歩くことがいいとされる神経のしくみ
堀田晴美理学博士
地方独立行政法人 東京都健康長寿医療センター研究所 自律神経機能研究研究部長 自律神経を調節する自律神経の活動やホルモンの分泌が、老化や身体の刺激によってどのような影響をうけるか、一貫して研究しておられ、上記のテーマについて述べられていること転記致します。
神経は、一定の方向性のある電気信号で、体中の細胞に「暑い」「寒い」などの情報を伝えています。

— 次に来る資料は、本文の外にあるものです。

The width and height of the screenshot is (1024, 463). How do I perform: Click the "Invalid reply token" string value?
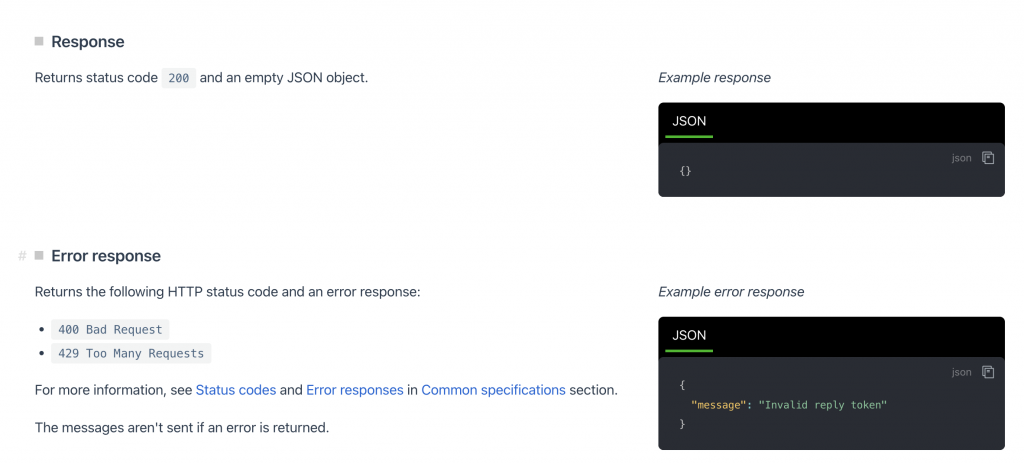point(822,405)
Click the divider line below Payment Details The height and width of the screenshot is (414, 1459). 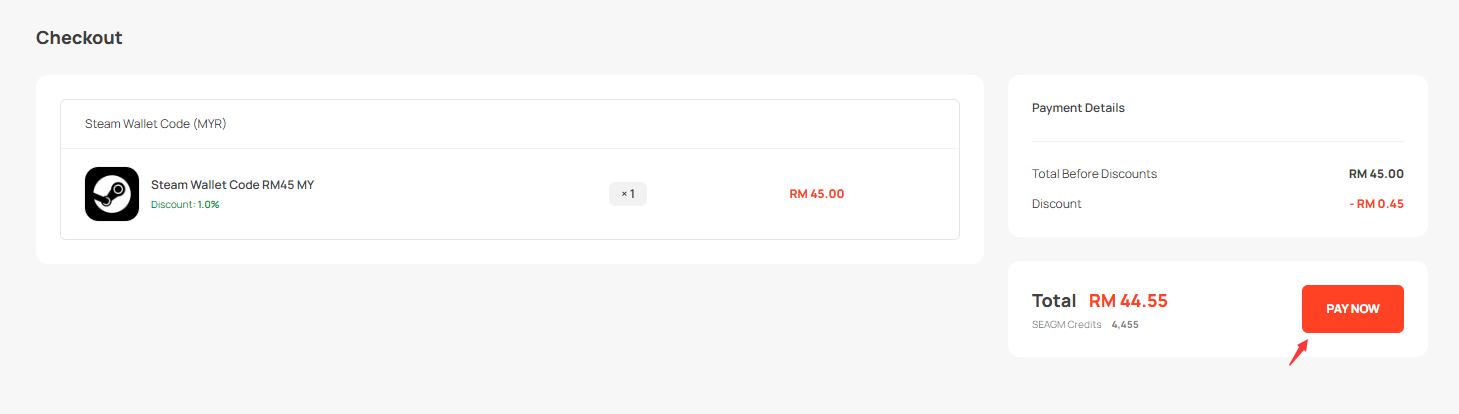click(x=1217, y=142)
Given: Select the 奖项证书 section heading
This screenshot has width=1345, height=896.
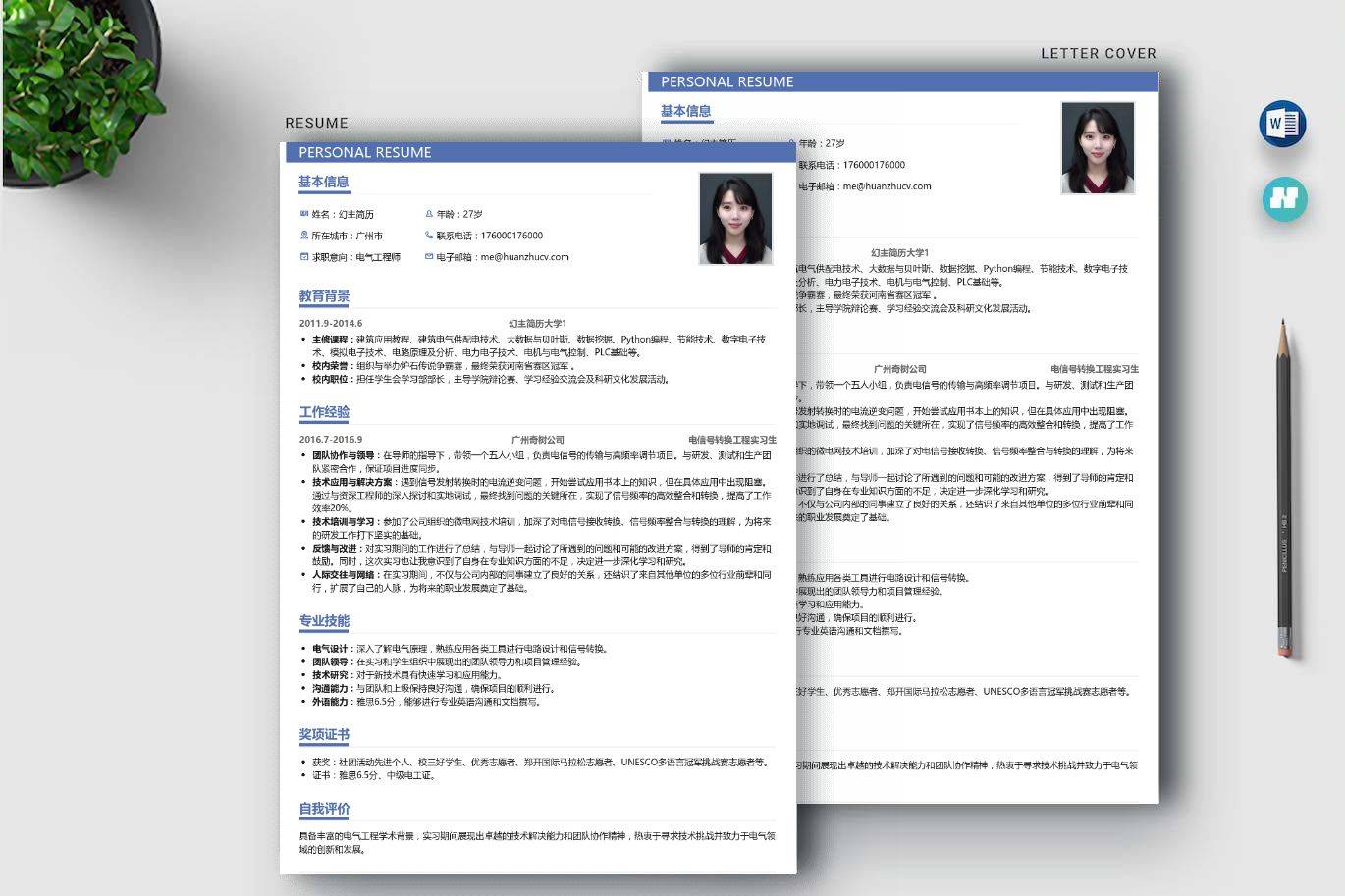Looking at the screenshot, I should 324,735.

その際に「アセチルコリン」と呼ばれる物質を使用します。
アセチルコリンは心臓や内臓を動かす筋肉だけでなく、記憶や認知機能を司り“脳の司令塔”とも言われる「海馬(かいば)」の動きにも大きく関わっていす。
アセチルコリンの働きを活性化させるのは、体を刺激することが大切です。
刺激とは、つまり「運動する」ということ。
私たちの研究では、特別に激しい運動をしなくてもふだんの歩き方で30秒もすれば、アセチルコリンが出てきて血流が増えるとわかっています。
血流は皮膚をこするだけでもよくなるので、昔からある乾布摩擦も認知機能に影響があったわけです。運動が出来ない、たとえば寝たきりの人でも、ご自身やご家族などそばにいる人が優しくさするといいでしよう。